La
vida está llena de estereotipos, etiquetas, clichés o tópicos que muchas veces
no se corresponden con la realidad. Con una simple imagen o una palabra
pretendemos resumir muchas cosas o identificar realidades muy complejas,
demasiado como para que quepan en tan pequeño espacio. Esta tendencia a la
etiqueta o al estereotipo es especialmente usada en el terreno de la política.
No se trata sólo de que con una simple palabra identifiquemos los valores o los
ideales de los demás, sino que casi todo el mundo es capaz de resumir su
compleja y variada tabla de principios y valores con una o dos palabras.

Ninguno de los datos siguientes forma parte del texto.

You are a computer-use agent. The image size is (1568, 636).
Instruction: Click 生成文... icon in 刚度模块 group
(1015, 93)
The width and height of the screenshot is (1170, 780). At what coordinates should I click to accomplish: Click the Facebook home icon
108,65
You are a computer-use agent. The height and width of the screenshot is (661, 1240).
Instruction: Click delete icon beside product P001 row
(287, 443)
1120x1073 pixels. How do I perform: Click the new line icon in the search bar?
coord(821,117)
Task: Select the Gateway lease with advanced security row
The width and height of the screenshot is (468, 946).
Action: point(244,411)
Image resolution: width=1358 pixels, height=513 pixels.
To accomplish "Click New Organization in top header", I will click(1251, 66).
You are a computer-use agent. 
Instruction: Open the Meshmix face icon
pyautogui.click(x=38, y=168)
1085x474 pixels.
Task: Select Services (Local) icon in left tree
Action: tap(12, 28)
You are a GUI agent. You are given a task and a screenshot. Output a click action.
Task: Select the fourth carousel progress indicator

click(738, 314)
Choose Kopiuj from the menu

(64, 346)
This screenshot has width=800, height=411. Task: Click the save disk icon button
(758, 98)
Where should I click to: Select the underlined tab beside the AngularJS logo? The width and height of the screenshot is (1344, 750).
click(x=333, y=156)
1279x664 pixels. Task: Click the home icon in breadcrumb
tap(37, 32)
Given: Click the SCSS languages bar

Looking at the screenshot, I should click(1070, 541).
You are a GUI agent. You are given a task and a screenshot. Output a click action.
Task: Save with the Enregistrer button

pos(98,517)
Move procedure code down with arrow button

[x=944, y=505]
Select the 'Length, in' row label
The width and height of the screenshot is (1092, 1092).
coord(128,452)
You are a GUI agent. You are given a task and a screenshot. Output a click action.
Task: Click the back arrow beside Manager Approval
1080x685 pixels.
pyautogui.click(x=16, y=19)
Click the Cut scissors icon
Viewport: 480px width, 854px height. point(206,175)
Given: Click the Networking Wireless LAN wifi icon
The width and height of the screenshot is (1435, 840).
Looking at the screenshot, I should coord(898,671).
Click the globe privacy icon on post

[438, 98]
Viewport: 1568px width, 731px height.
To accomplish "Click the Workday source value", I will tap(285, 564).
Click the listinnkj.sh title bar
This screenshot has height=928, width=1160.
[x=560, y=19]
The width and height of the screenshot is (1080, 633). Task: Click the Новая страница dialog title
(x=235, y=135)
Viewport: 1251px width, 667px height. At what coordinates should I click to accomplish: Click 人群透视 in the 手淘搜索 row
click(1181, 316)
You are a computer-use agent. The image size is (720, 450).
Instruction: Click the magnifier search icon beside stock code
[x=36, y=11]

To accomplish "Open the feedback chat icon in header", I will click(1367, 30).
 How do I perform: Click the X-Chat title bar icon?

Enseguida nos autoetiquetamos para que los demás perciban cual es nuestra
tendencia política, dónde nos adscribimos ideológicamente. Y si por cualquier
causa uno es reacio a ponerse una determinada etiqueta ideológica, no hay
problema, los demás te la ponen y seguramente dirán que eres de derechas.
Lo
cierto, para bien o para mal, es que casi todos esperamos de los demás, en el
ámbito político, unos determinados comportamientos y actitudes en función de su
posición ideológica. Y cuanto más se identifica una persona con un determinado
color político más previsible deberían ser sus conductas políticas. Sin
embargo, suele ocurrir lo contrario, dime de qué presumes y te diré lo que te
falta.
Lamentablemente,
la incoherencia entre lo que se predica públicamente y lo que se practica
después no es infrecuente. En estos casos, la incoherencia entre la bandera
levantada y las acciones diarias abarca no sólo al ámbito de la vida privada,
algo que en teoría sólo es recriminable por los que forman parte de ella, sino
que se extiende a la vida pública, a las acciones políticas que están sujetas,
por tanto, al examen, a la crítica y a la censura, en su caso, del votante.
Seguramente,
a todos nos vendrán a la cabeza numerosos ejemplos de incoherencia más que de
lo contrario. Es realmente difícil convertir en práctica diaria lo que
predicamos, pero hay un escalón más de exigencia cuando se trata de políticos
porque su credibilidad radica precisamente en el cumplimiento de la palabra
dada, en la coherencia entre los dichos y los hechos. Nos mueve a escándalo que
un señor de “derechas”, conservador, tradicional, supuestamente firme defensor de
la familia, organice y participe en orgías sexuales con menores o que se
proclame defensor del derecho a la vida mientras que posee participaciones en
clínicas abortistas. Y nos indigna, por ejemplo, que un señor de “izquierdas”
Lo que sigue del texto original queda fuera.